上面的预取写得很清楚，看一下定义，源码中有三类平台的，这里只看X86的：

static inline void rte_prefetch0(const volatile void *p)
{
    
    
	asm volatile ("prefetcht0 %[p]" : : [p] "m" (*(const volatile char *)p));
}

static inline void rte_prefetch1(const volatile void *p)
{
    
    
	asm volatile ("prefetcht1 %[p]" : : [p] "m" (*(const volatile char *)p));
}

static inline void rte_prefetch2(const volatile void *p)
{
    
    
	asm volatile ("prefetcht2 %[p]" : : [p] "m" (*(const volatile char *)p));
}

static inline void rte_prefetch_non_temporal(const volatile void *p)
{
    
    
	asm volatile ("prefetchnta %[p]" : : [p] "m" (*(const volatile char *)p));
}

其它预取的可以搜索rte_packet_prefetch，都OK了。

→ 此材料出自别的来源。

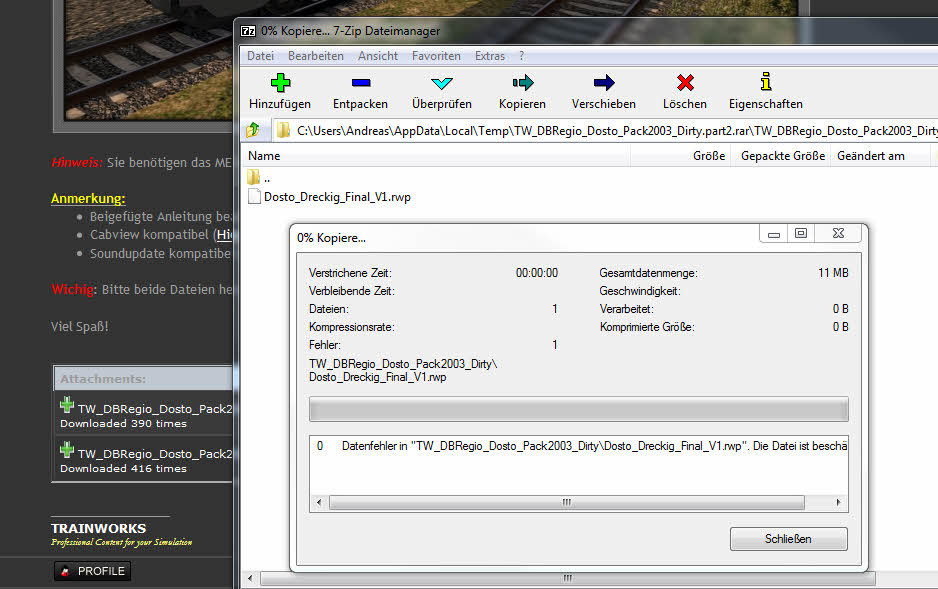The height and width of the screenshot is (589, 938).
Task: Sort file list by Größe column
Action: point(709,156)
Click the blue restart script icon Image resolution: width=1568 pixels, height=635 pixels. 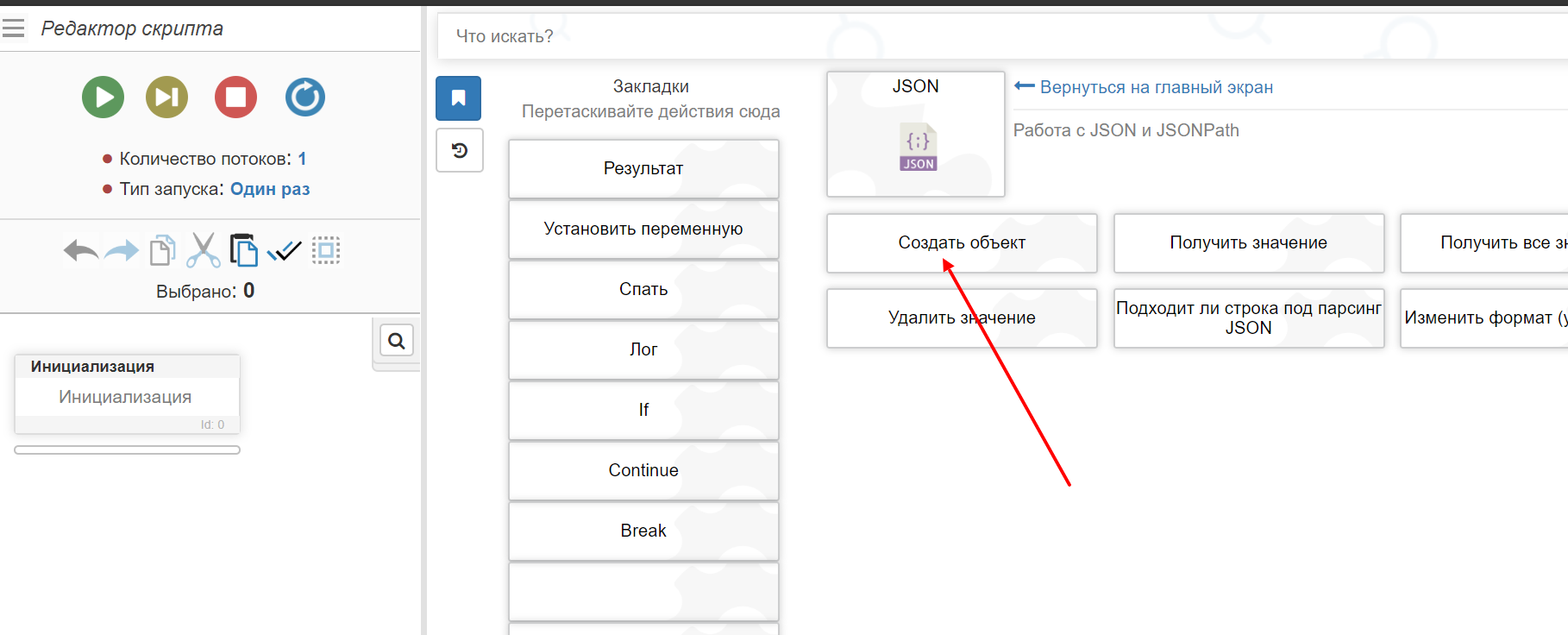tap(305, 97)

这里不再赘述。

四、总结

其实从上面分析来看，不管采用何种手段，目的只有一个，流水线作业要尽量保证流水不停不乱。这样，就可以高效率的生产和处理数据。这种数据处理型的软件框架，最重视的就是这些，只要数据保持了流水按照意图前进，就达到了设计目的。
毕竟，只要有了外在的干预，这个干预时间对CPU来说就是一个超长的时间周期，那么效率已经就不再乎了。而在没有干预的情况下，就必须保证数据最大的流水。比如下载网络数据，在线观看视频，在线视频会议等等。
其实这也说明了一点，软件设计重点看应用场景，包括一些框架，比如Redis这种，它也清晰的定位了自己在应用中的场景，所以才如此之火。那么，我们从中可以学习到什么呢？不言而喻吧。